5. Performance Outcomes and Comparative Evaluation
Empirical results across domains demonstrate the practical impact of program-centric scheduling:
- Throughput and Fairness: STFQ/HPFQ in programmable switches achieve ideal max-min fairness (Jain’s index ≈1), no packet drops, and line-rate operation for up to 1,024 flows with only a small hardware penalty (Sivaraman et al., 2016).
- Resource Efficiency: Compiler-guided throughput scheduling achieves +76.78% mean throughput gain and up to 3.3× improvement over CFS across 45 many-core benchmarks; cache/bandwidth contention is proactively avoided (Mururu et al., 2021). Astro outperforms ARM GTS in both runtime and energy on most benchmarks (Novaes et al., 2019).
- Latencies and Scaling: IDAG-based multi-GPU runtime scales to 128 GPUs (N-body: 27% improvement over baseline, RSim: 460% improvement), with scheduling latency rendered negligible compared to parallel execution (Knorr et al., 13 Mar 2025).
- Quantum Resource Turnaround: NAQJS achieves 81–84% QPU time reduction and ~90% average turnaround savings on Xiaohong hardware, with only a small decrease in fidelity (≤5%) and seven-fold reduction in required shots (Wu et al., 2024).
- Agentic Inference: ThunderAgent delivers 1.5–4× throughput improvement in LLM agentic workloads, up to 4.2× disk memory savings relative to vLLM+K8s, and near-100% cache hit rates on predictable workloads (Kang et al., 14 Feb 2026).
Concrete benefits accrue from combining program-level insights with dynamic scheduling: program-centric approaches consistently outperform resource-agnostic or purely reactive baselines.
6. General Principles, Limitations, and Broader Implications
Program-centric scheduling encapsulates several key principles:
- Abstraction Unification: Exposing programs or operations as first-class objects allows resource managers to reason over more meaningful scheduling units, accommodating both semantic goals and hardware realities.
- Predictive and Proactive Control: By anticipating (rather than reacting to) resource contention, program-centric schedulers can minimize detection lag, avoid pathological interference, and better balance throughput, fairness, energy, or fidelity.

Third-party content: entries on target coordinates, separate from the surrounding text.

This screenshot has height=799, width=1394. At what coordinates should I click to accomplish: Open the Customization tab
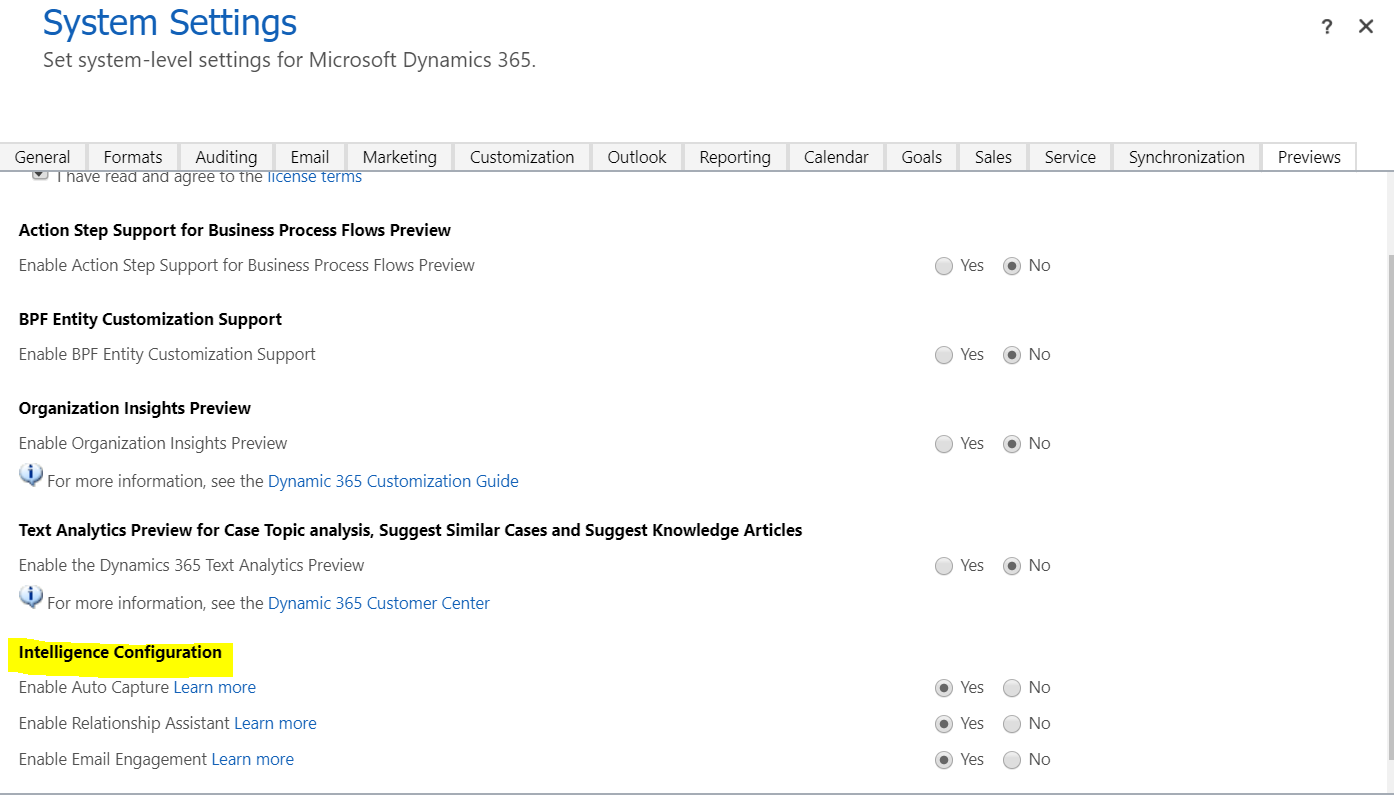coord(522,157)
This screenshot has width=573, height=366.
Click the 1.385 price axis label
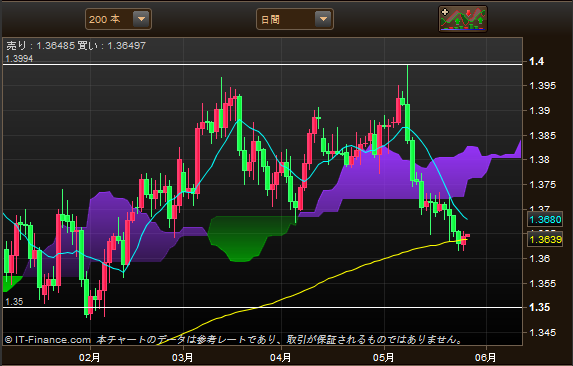point(543,136)
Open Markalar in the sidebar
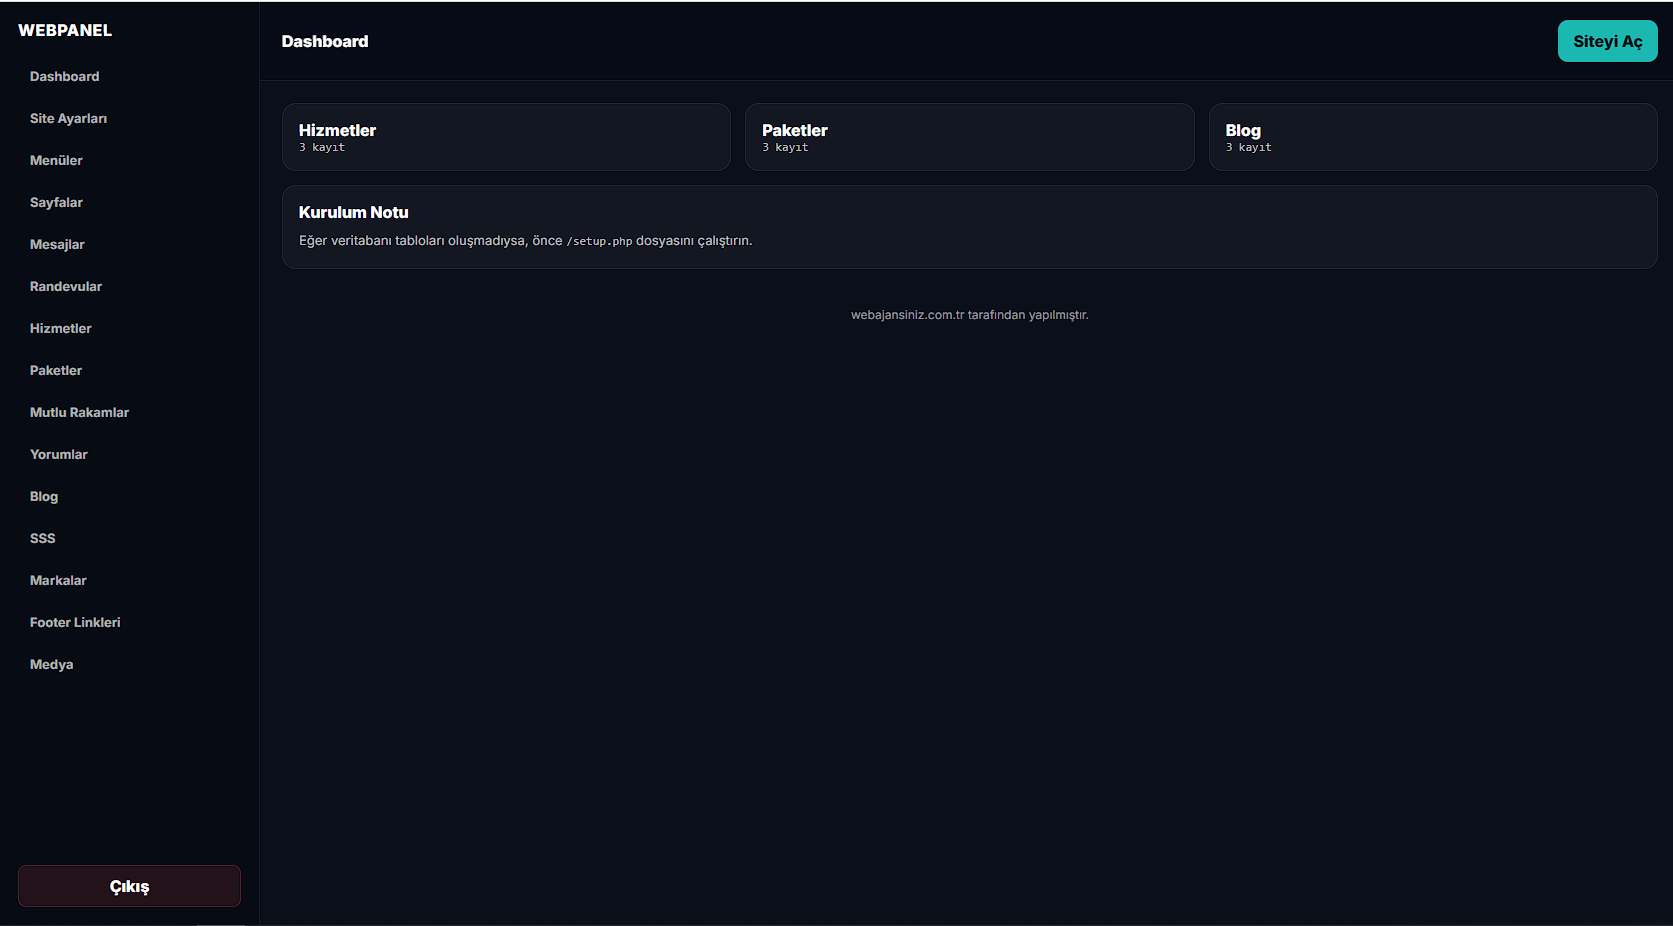 click(58, 581)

- Programmability and Verifiability: Domain-specific languages (Domino for packet schedulers), compiler passes, or ML policies empower operators to realize and evolve new scheduling algorithms without hardware redesign or low-level hackery.
- Efficient Resource Reclamation: Directly coupling program life cycles (e.g., LLM workflow state, quantum job completion) to resource hooks prevents leakage and mediates contention at fine granularity (Kang et al., 14 Feb 2026).

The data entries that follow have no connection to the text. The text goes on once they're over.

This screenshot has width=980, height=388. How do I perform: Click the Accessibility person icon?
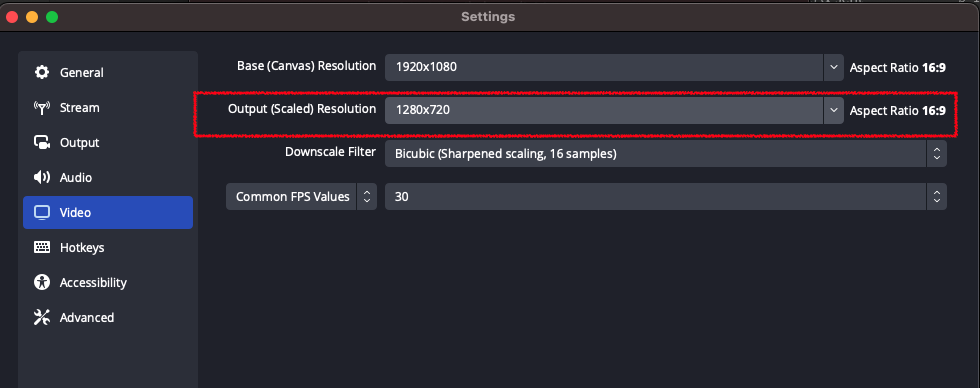(x=42, y=282)
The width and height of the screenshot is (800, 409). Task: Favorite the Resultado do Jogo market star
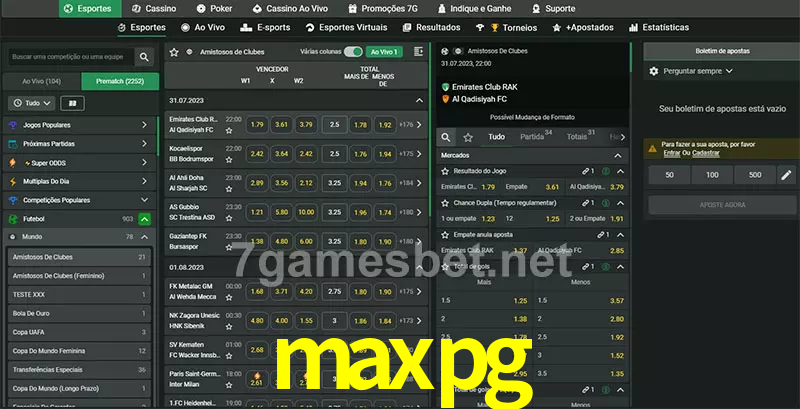point(446,172)
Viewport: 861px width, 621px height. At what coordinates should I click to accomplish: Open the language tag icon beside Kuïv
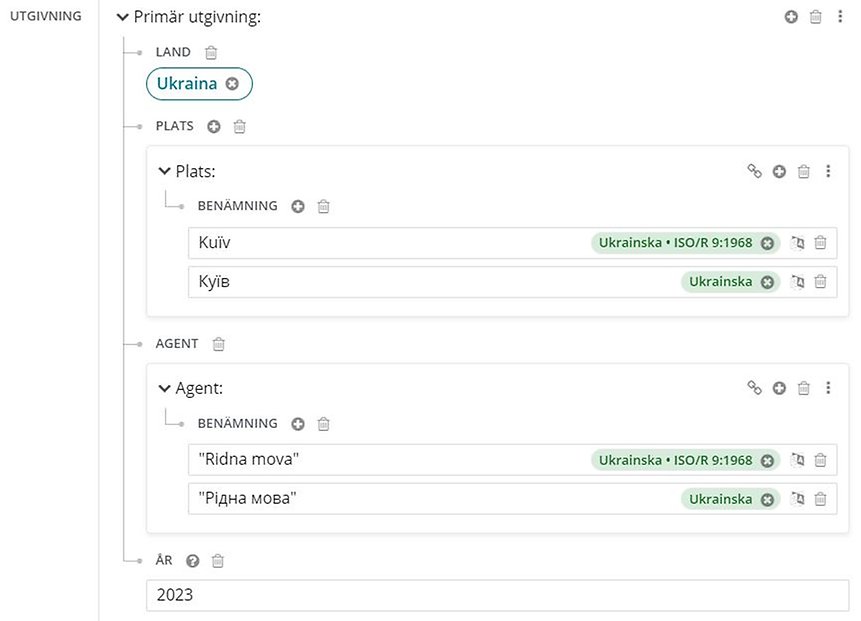pos(797,242)
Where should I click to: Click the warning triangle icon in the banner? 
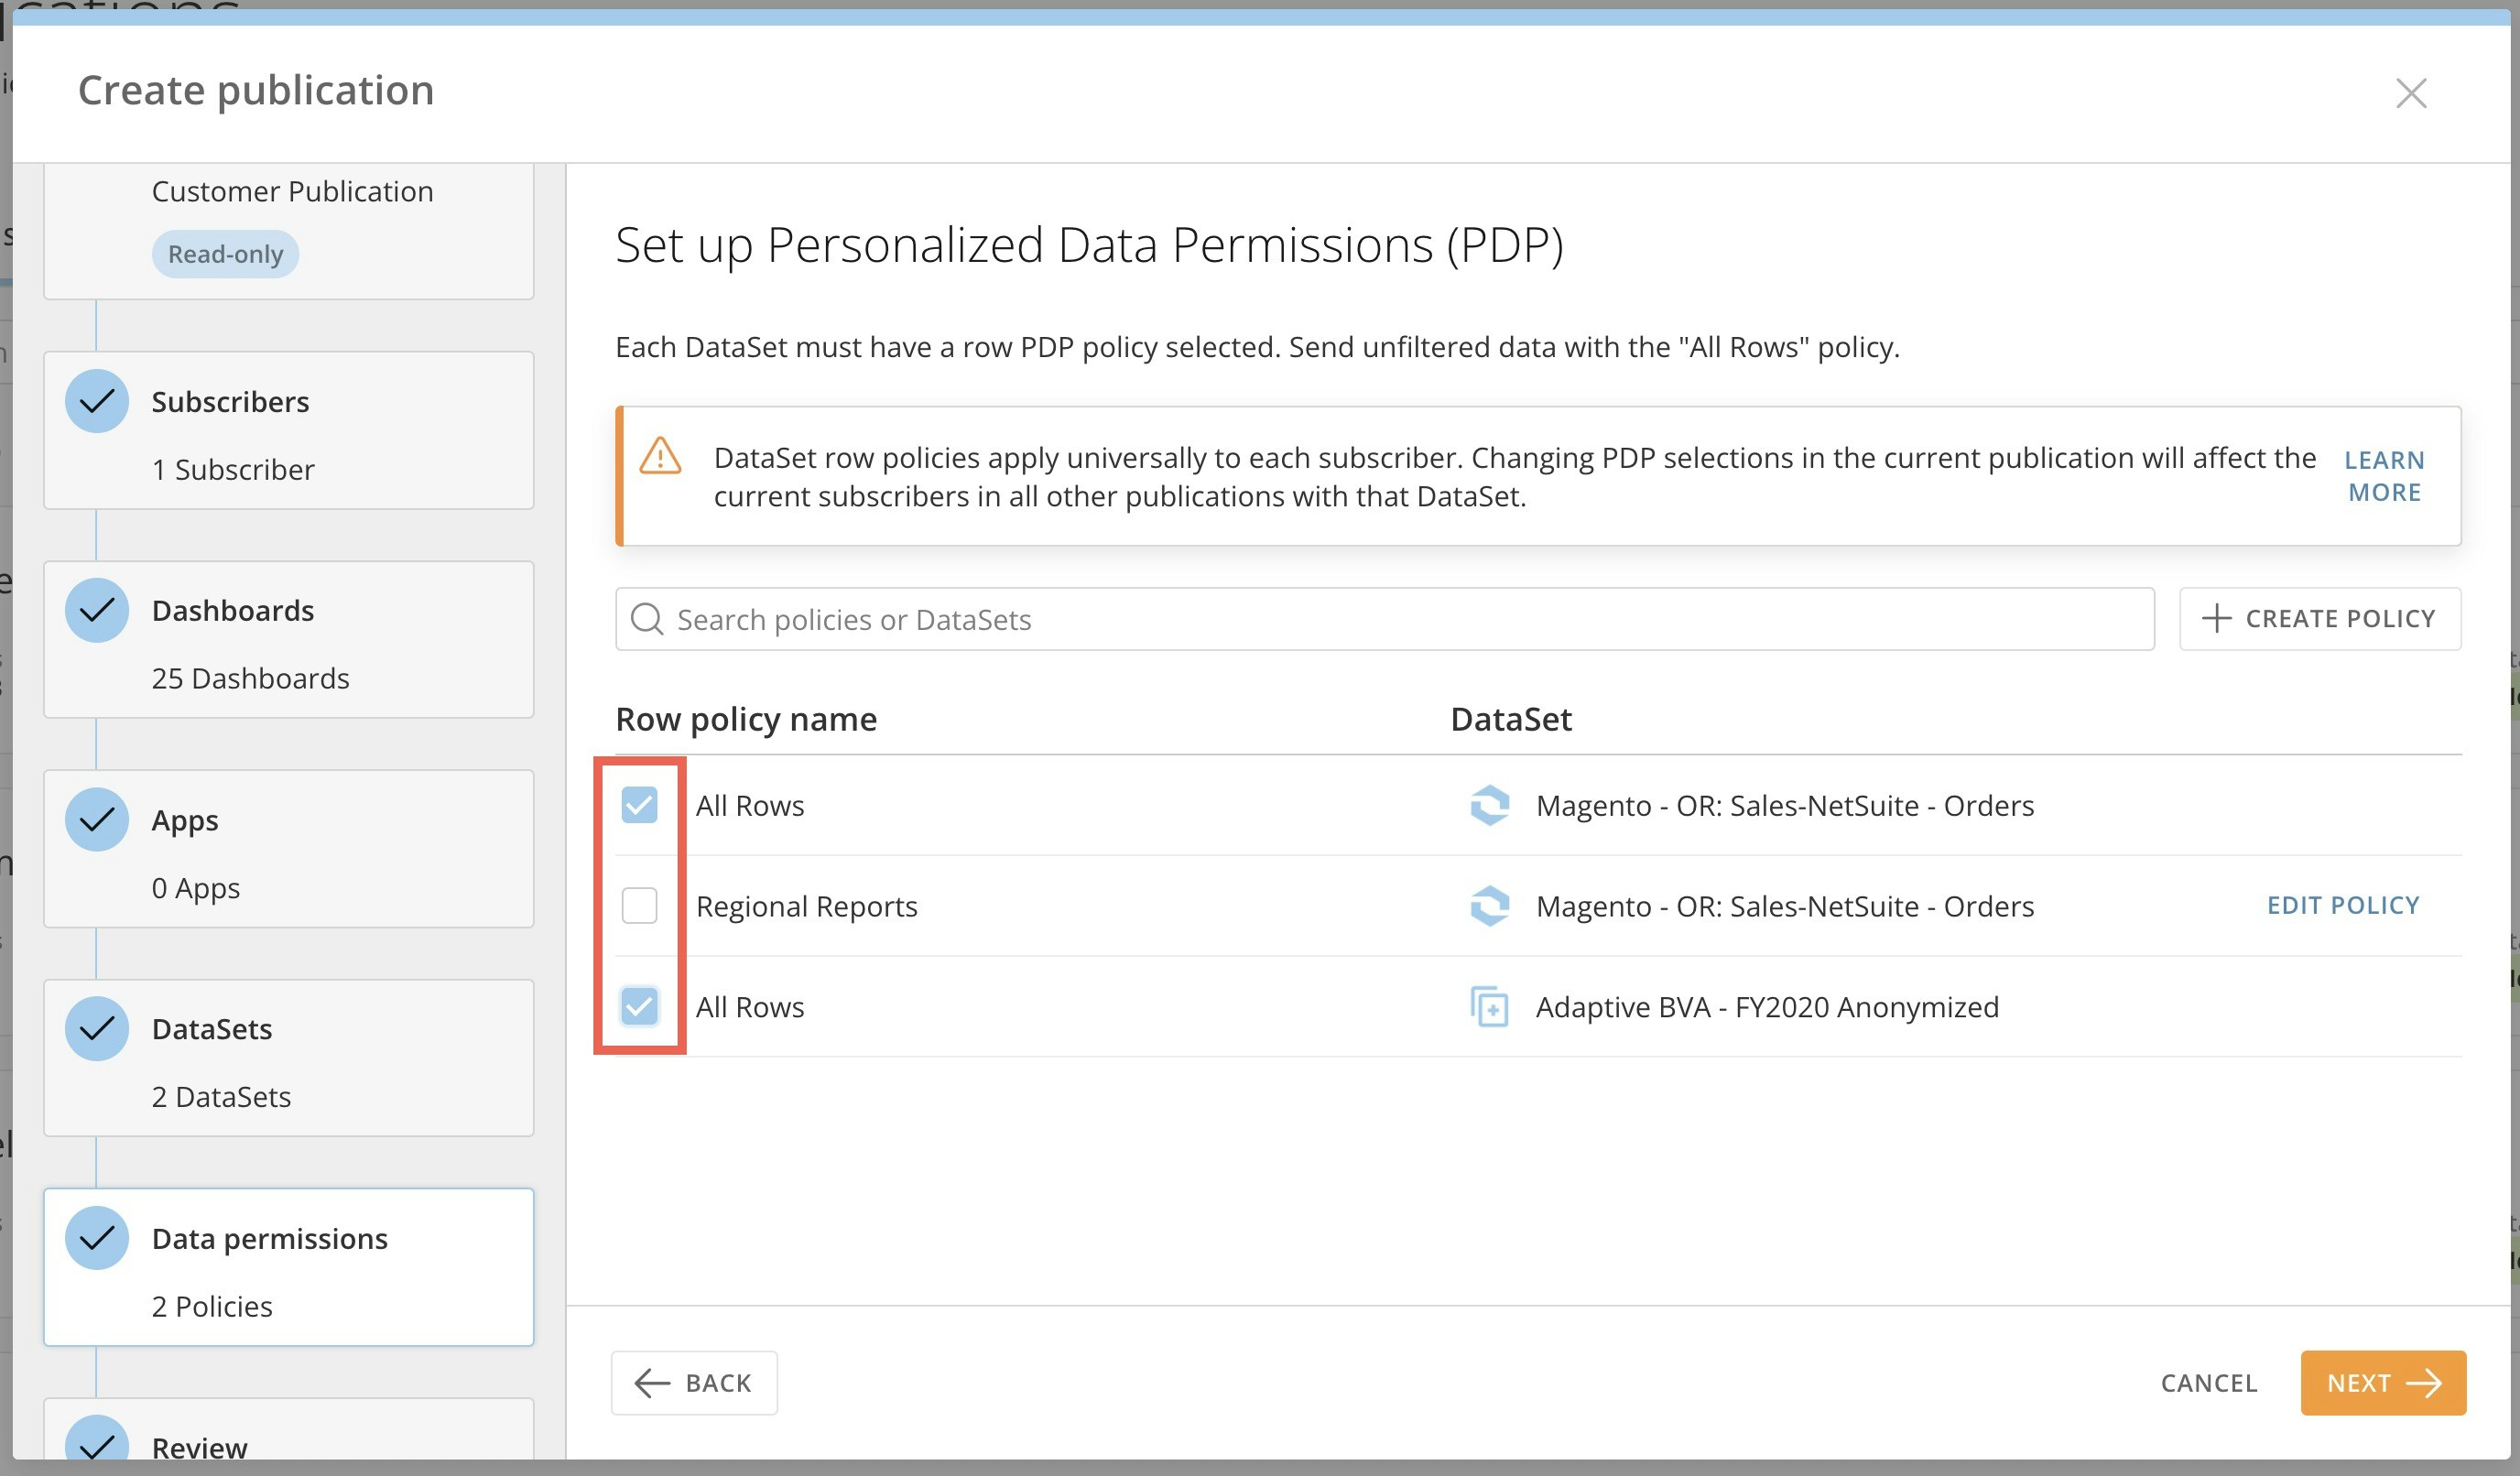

- Overhead and Scalability: While added instrumentation or scheduling logic incurs some runtime and binary bloat, all reviewed systems keep this overhead under 5%, either via hardware pipelining or selective event logging.
Limitations and caveats include dependence on representative training data for predictive models, potential mispredictions on highly irregular workloads, convergence time for RL schedulers, and challenges in extending fine-grained analysis to data-oblivious regions or GPU-based code (Mururu et al., 2021, Novaes et al., 2019). Most frameworks target CPU or accelerator clusters, with only emerging exploration for other domains (quantum, agentic inference).
The overall implication is that tight integration of program semantics and dynamic resource scheduling—across networking, HPC, datacenter, language-model inference, and quantum computing domains—provides a coherent methodology for maximizing efficiency, adaptability, and fairness in heterogeneous, large-scale environments.